------ Provided text ------

Observation data: J2000 epoch
- Right ascension: 11^{h} 15^{m} 23^{s}
- Declination: −61° 15′ 00″
- Distance: 6,900 pc
- Apparent magnitude (V): 9.1
- Apparent diameter: 12.0'
- Constellation: Carina
- Designations: Gum 38b, Collinder 244, RCW 57

= NGC 3603 =

Open cluster in the constellation Carina

NGC 3603 is a nebula situated in the Carina–Sagittarius Arm of the Milky Way around 20,000 light-years away from the Solar System. It is a massive H II region containing a very compact open cluster (probably a super star cluster) HD 97950.

==Observations==

NGC 3603 (left) and NGC 3576 are star formation regions in the southern Milky Way.

NGC 3603 was observed by John Herschel on 14 March 1834 during his visit to South Africa, who remarked that it was "a very remarkable object...perhaps a globular cluster". Herschel catalogued it as nebula 3334 in his Results of Astronomical Observations made at the Cape of Good Hope, published in 1847. In 1864 the Royal Society published his General Catalogue of Nebulae and Clusters, where he listed it as number 2354. It was subsequently incorporated into the New General Catalogue as by J. L. E. Dreyer as NGC 3603.

------ Given entries ------

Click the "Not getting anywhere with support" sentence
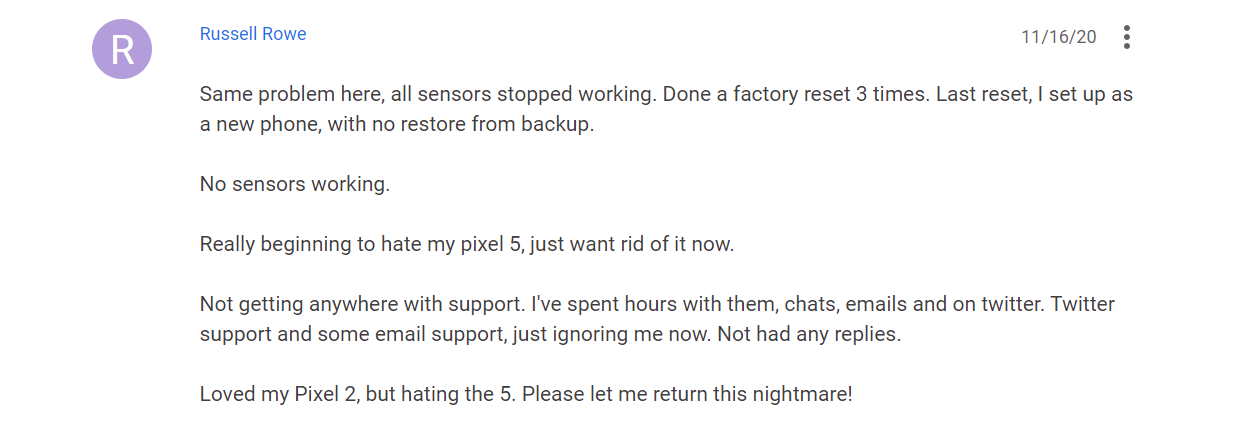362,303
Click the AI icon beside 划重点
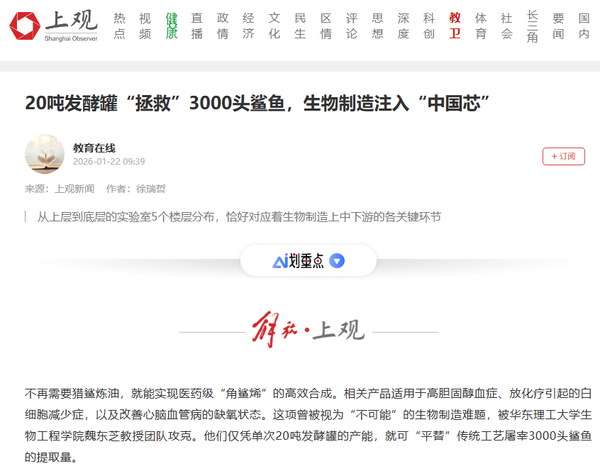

------
------ Given entries ------

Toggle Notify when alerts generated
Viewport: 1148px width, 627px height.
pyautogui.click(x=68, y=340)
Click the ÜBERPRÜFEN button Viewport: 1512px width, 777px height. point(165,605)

------

Questions to answer:
a: In the NGC 3603 text, what number did Herschel assign to the object in his General Catalogue of Nebulae and Clusters?
b: Please echo the part of the NGC 3603 text starting at "Observation data: J2000" and ending at "cluster) HD 97950.".

Answers to the tasks:
a: 2354

b:
Observation data: J2000 epoch
- Right ascension: 11^{h} 15^{m} 23^{s}
- Declination: −61° 15′ 00″
- Distance: 6,900 pc
- Apparent magnitude (V): 9.1
- Apparent diameter: 12.0'
- Constellation: Carina
- Designations: Gum 38b, Collinder 244, RCW 57

= NGC 3603 =

Open cluster in the constellation Carina

NGC 3603 is a nebula situated in the Carina–Sagittarius Arm of the Milky Way around 20,000 light-years away from the Solar System. It is a massive H II region containing a very compact open cluster (probably a super star cluster) HD 97950.